COVID, Telecommuting and Urban Renewal

Riverfront Towers. Photo credit: Richmond BizSense

Just a year or two ago, the big momentum in commercial real estate markets was for businesses to relocate facilities from the suburbs to the metropolitan core. Young people wanted to live and work in or near Virginia’s downtowns, and corporations followed the talent. The City of Richmond snagged one prestigious tenant after another. One of those was healthcare logistics giant Owens & Minor, which in 2017 supplemented its suburban Mechanicsville headquarters with a 90,000-square-foot lease in Riverfront Tower downtown.

Now, reports Richmond BizSense, Owens & Minor has pulled the plug on its downtown call center and is seeking tenants to sub-lease the space.

The reason? The company has shifted office workers to remote work in response to the coronavirus epidemic. Employees have adapted well to the work-from-home setting.

“As 2020 progressed, the COVID-19 pandemic compelled us to reevaluate our call center operations. The performance of our call center teammates in the work-from-home era has been spectacular, and the teammates requested that we carry that new business model into the future. We have recently made the decision to exit from our call center location in downtown Richmond,” the spokeswoman said.

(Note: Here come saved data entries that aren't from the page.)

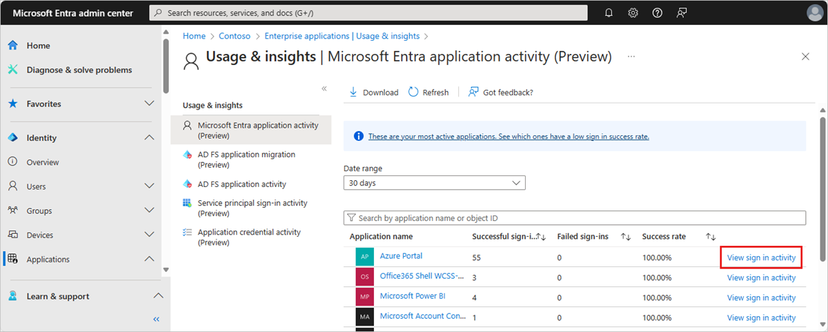
Task: Click the help question mark icon
Action: pos(657,12)
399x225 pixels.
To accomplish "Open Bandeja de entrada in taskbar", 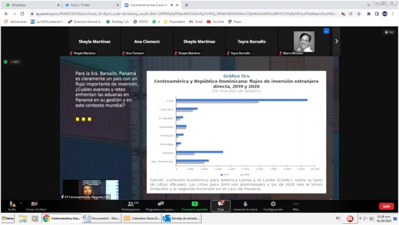I will [181, 218].
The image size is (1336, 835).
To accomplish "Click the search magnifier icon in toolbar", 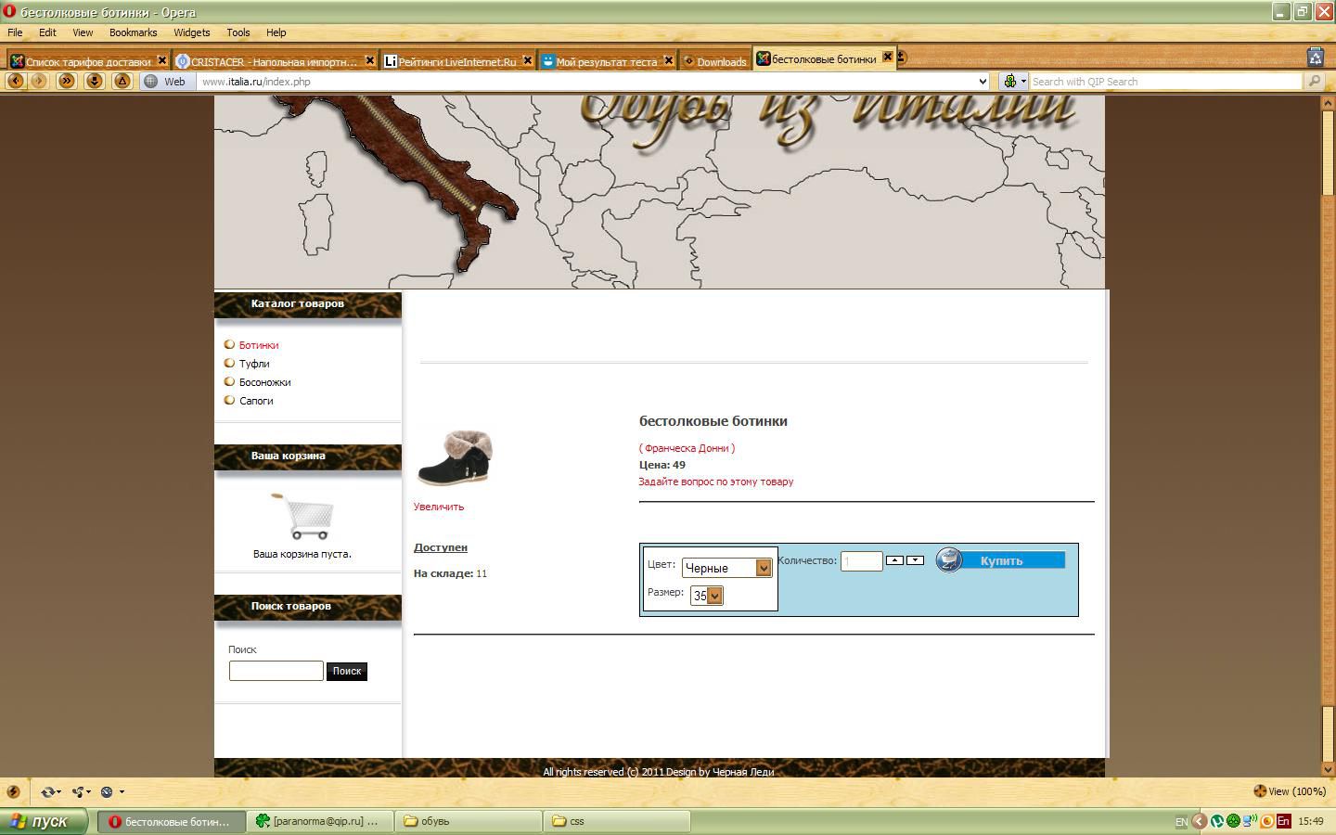I will tap(1314, 82).
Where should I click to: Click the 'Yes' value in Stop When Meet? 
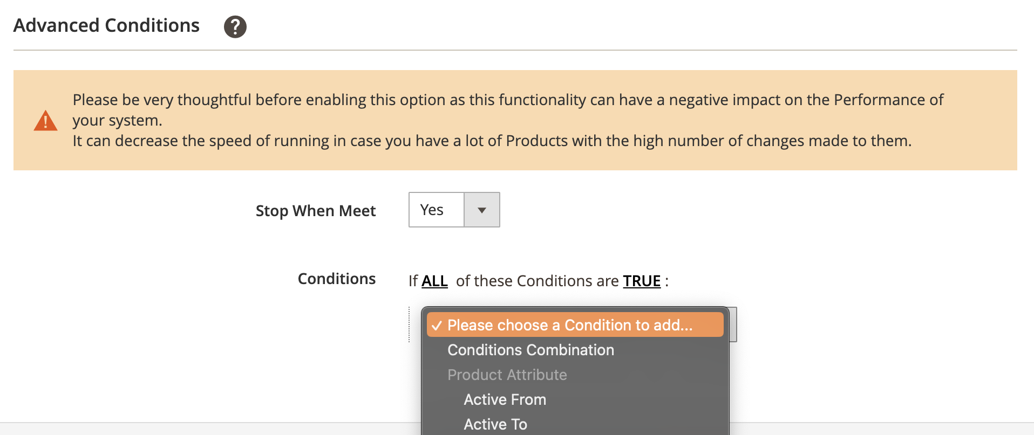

Futurists have been forecasting the work-at-home trend for a couple of decades now. Just as Brazil is the country of the future…. and always will be, as the famous quip goes, telecommuting was the wave of the future… and it seemed always would be. The technology has existed for years, but telecommuting met resistance in many organizations. Managers worried that employees would be distracted at home and their productivity would be hard to monitor. Advances in broadband capacity and collaboration software have addressed some of those problems.

But there’s been nothing like the COVID-19 epidemic to force organizations to adapt. Among other findings, corporations are finding that employees are working longer hours overall than before — time they would have spent commuting, they now spend on the job. The experience has not been uniformly positive, but telecommuting is working well enough that many corporations are restructuring to take advantage of it. More employees working at home means fewer in the office, which means money can be saved by reducing office space.

Telecommuting will not work for everyone all the time. Some occupations still require close personal interaction, and Zoom conference calls just don’t cut it. Many jobs, I expect, will become hybrid jobs: work at home four days a week, drive into town to meet with coworkers and managers one day a week. But there is no reason that millions of call-center jobs can’t be performed at home.

Many consequences flow downstream from the shift to telecommuting, mostly  positive. More telecommuting means fewer commuters, which takes stress off arterials, highways, and mass transit. (That’s good news for taxpayers and commuters, bad news, however, for toll roads, trains and buses that depend upon fare revenue.) More telecommuting also means less demand for office space. (Good news for corporations, bad news for property owners.) Declining demand for office space will depress commercial property values, which is bad news for local governments dependent upon commercial tax revenue.

Demand for office space will snap back as the coronavirus recedes, but I don’t think it will snap back all the way. Some of the shift is permanent because it will continue to make economic sense when COVID-19 is long forgotten.

A big unresolved question is whether work-from home portends the demise of the urban renaissance of the past decade. Is Owens & Minor a one-off? Call centers are not a typical downtown activity. They are stand-alones; they don’t take full advantage of the proximity to other businesses and professional services that central business districts offer. Bacon’s Rebellion will keep a sharp eye out for evidence pointing one way or the other.